The Cyber Kill Chain is more than a model for an attack. The seven phases of the Cyber Kill Chain provide an excellent foundation for any organization’s security design. However, as the old saying in cybersecurity goes, “Defenders need to defend against everything while attackers only need to exploit one weakness.”

Cyber Kill Chain vs. MITRE ATT&CK

Most security analysts will tell you that in the current cybersecurity landscape, intrusions are no longer a question of if, but of when. Attackers will get into your system eventually. This is why organizations have been gradually expanding beyond their prevention systems to detection and response solutions.

In some ways, the MITRE ATT&CK Framework is a response to this shift of resources. Unlike the theoretical Cyber Kill Chain model, the ATT&CK Framework is directly based on the research from millions of real-world attacks.

The Enterprise ATT&CK Matrix expands elements of the Cyber Kill Chain into 12 categories called Tactics, which are then further expanded granularly into specific known adversarial Techniques. Inside of each Technique is a listing of research highlighting specific Procedures for how a threat actor executed that given Technique.

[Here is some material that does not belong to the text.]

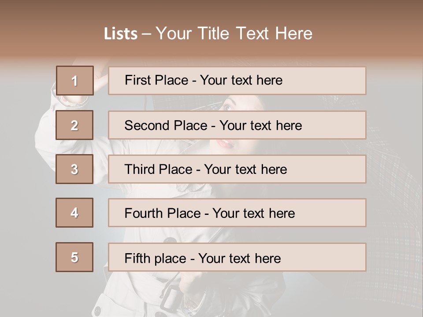The image size is (423, 317).
Task: Select the Third Place text placeholder
Action: (x=237, y=169)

It is important to note that there is not a one-to-one mapping with the Cyber Kill Chain, but that these tactics, techniques, and procedures can be used along the Cyber Kill Chain phase by phase.

Take the ATT&CK Discovery tactic, for example. Attackers could run a port scan during initial reconnaissance before they’ve gotten a foothold or midway through their attack as they are preparing to further infiltrate internal systems.

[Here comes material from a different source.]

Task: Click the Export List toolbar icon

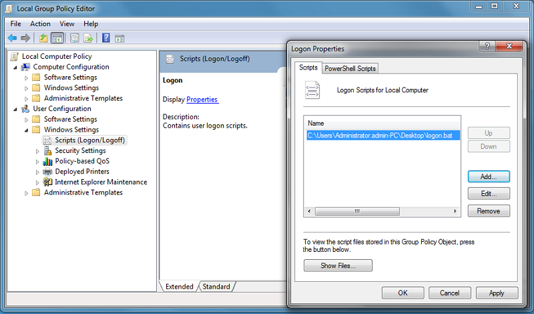Action: (x=87, y=38)
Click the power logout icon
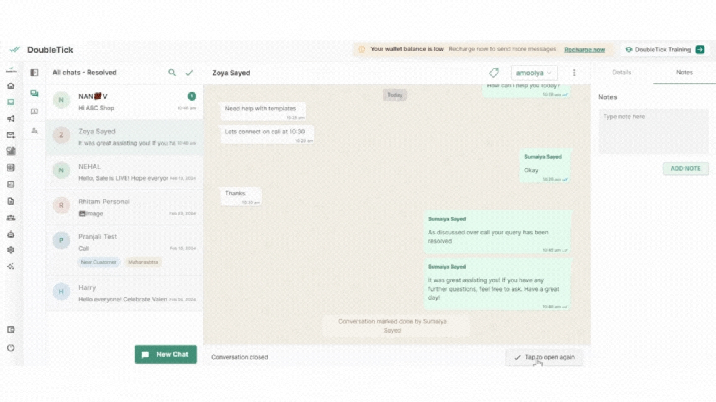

The MITRE ATT&CK Framework

mitre att&ck framework tactics and techniques

Tactics and techniques used by APT Chimera during Operation Skeleton Key
The ATT&CK Matrix is composed of tactics, techniques, and procedures, otherwise known as TTP. Following the 12 columns, or tactics, from left to right, are another take on steps an attacker would typically follow when attacking your organization.
Multiple techniques can be employed to accomplish the same tactic, and depending on the attacker’s main objective, not all 12 tactics need to be employed. The aggregate of techniques used during an attack is known as the behavior profile — the procedure the attacker followed to accomplish their ultimate goal by attacking your system.

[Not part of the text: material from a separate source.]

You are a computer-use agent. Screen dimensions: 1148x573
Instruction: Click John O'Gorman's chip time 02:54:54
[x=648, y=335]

In June 2019, Ponemon Institute and SANS reported that the mean time to detect (MTTD) a breach is 197 days. What can an attacker accomplish in the span of 6.5 months?

The ATT&CK Framework is essentially the attacker’s playbook — how they get in your system, how they move, what they do, what their end goals are, and how it impacts your system. At the time of this article’s publication, MITRE ATT&CK currently lists 12 common tactics for the Enterprise ATT&CK Matrix with a total of 226 known adversarial techniques.

  1. Initial Access — techniques that use various entry vectors to gain an initial foothold within a network (e.g., T1192 Spearphishing Link)
  2. Execution — techniques that result in running attacker-controlled code on a local or remote system (e.g., T1086 PowerShell)
  3. Persistence — techniques used to maintain persistent access to a system (e.g., T1037 Logon Scripts)
  4. Privilege Escalation — techniques used to gain higher-level privileges on a system or network (e.g., T1055 Process Injection)
  5. Defense Evasion — techniques used to avoid detection (e.g., T1073 DLL Side-Loading)
  6. Credential Access — techniques for stealing credentials such as account names and passwords (e.g., T1208 Kerberoasting)
  7. Discovery — techniques used to gain knowledge about the system and internal network (e.g., T1040 Network Sniffing)
  8. Lateral Movement — techniques used to enter and control remote systems on a network from the already compromised host (e.g., T1097 Pass the Ticket) Attackers typically have to pivot through multiple machines (usually the weakest link in the chain of machines) to ultimately reach their end objective.
  9. Collection — techniques used to gather information relevant to following through on the attacker’s objectives (e.g., T1056 Input Capture)
  10. Command & Control — techniques attackers may use to communicate with systems under their control, often disguised to look like normal HTTP traffic (e.g., T1172 Domain Fronting)
  11. Exfiltration — techniques used to steal data from your network (e.g., T1002 Data Compressed)
  12. Impact — techniques used to disrupt availability or compromise integrity by manipulating business and operational processes (e.g., T1495 Firmware Corruption) Impact, the most recently added tactic, is the result on your system after the attacker accomplishes their ultimate goal.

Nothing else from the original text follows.